I prefer to pull test tracks that use instruments that I play, so my test tracks tend to be more focused than my general listening. I also tend to rotate tracks in and out of my evaluation list pretty frequently, while generally sticking to the same principles for selection. In general, it stops me from getting distracted from the evaluation by the "oh wow, I haven't listened to this in a while" reaction.
I generally start with a set of tracks in which I look for specific characteristics.
[Classical] Avi Avital - Bach - Sonata in E Minor, BWV 1034 - IV. Allegro. The last movement of a violin sonata played on mandolin.
[It's complicated] Chris Thile & Mike Marshall - Live Duets - Carpathian Mt. Breakdown. Mandolin and mandola duet. Good test for instrument separation and accurate timbre.
[Also complicated] Chris Thile & Edgar Meyer - Chris Thile & Edgar Meyer - Farmer and the Duck. This is the closest thing to a bass test I have. Aside from parts of the tracks dropping down into the lowest regions of the double bass's range, it's also where I'm listening for sloppiness in the bass. Personally, I prefer the double bass to electronic stuff for my bass tests, because I have a better idea of what it should sound like.
[Bluegrass] Chris Thile & Michael Daves - Sleep With One Eye Open - If I Should Wander Back Tonight. Mandolin and guitar with harmonizing male vocals. Good test for balance and male vocals.
[Classical] Alan Civil - Mozart: The Horn Concertos - Horn Concerto No. 3 in E flat, K. 447 - II. Romanze. French horn concerto. An instrument I play with a piece I've also played.
[Classical] Canadian Brass - Canadian Brass Takes Flight - Little Fugue in G Minor. 2 Trumpets, french horn, trombone and tuba playing a Bach fugue. Good balance test. Tuba needs to not be overpowering and the trumpets can't sound too sharp and piercing.
[Classical] Atlanta Symphony Orchestra and Chorus - Verdi: Requiem - II. Dies Irae. Test for epicness. More specifically I'm looking for the bass drum hits. They must rattle my brain. This is the one instance where I will not tolerate "politeness" in my sound.
[Classical] San Francisco Symphony - Mahler Symphony No. 4 - IV. Sehr Behaglich - This is both my test for female vocals (soprano soloist throughout the piece) and my general test for how symphonic pieces will sound on something.
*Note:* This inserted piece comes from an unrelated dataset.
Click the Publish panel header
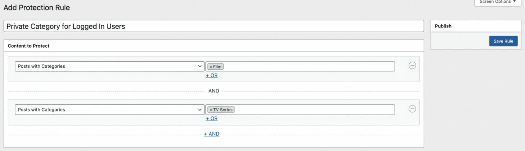The height and width of the screenshot is (151, 525). coord(476,26)
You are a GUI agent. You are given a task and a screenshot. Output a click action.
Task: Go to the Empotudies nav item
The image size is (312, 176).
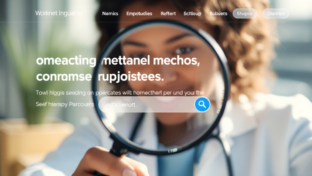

Other than this kind of stuff, I generally just try a bit of whatever has my attention at the moment to see if the headphones/speakers/whatever really grab my attention. The stuff I listed above can knock a piece of equipment out contention, but once I feel I've cut out the options with technical limitations, I'm more comfortable sitting back, being less analytical, and just seeing what I enjoy.
The idea of a test for how crappy recordings of music you still enjoy seems like a good idea. However, I already own a pair of HD 650s so I think I'm set in the "forgiving of bad recordings" department.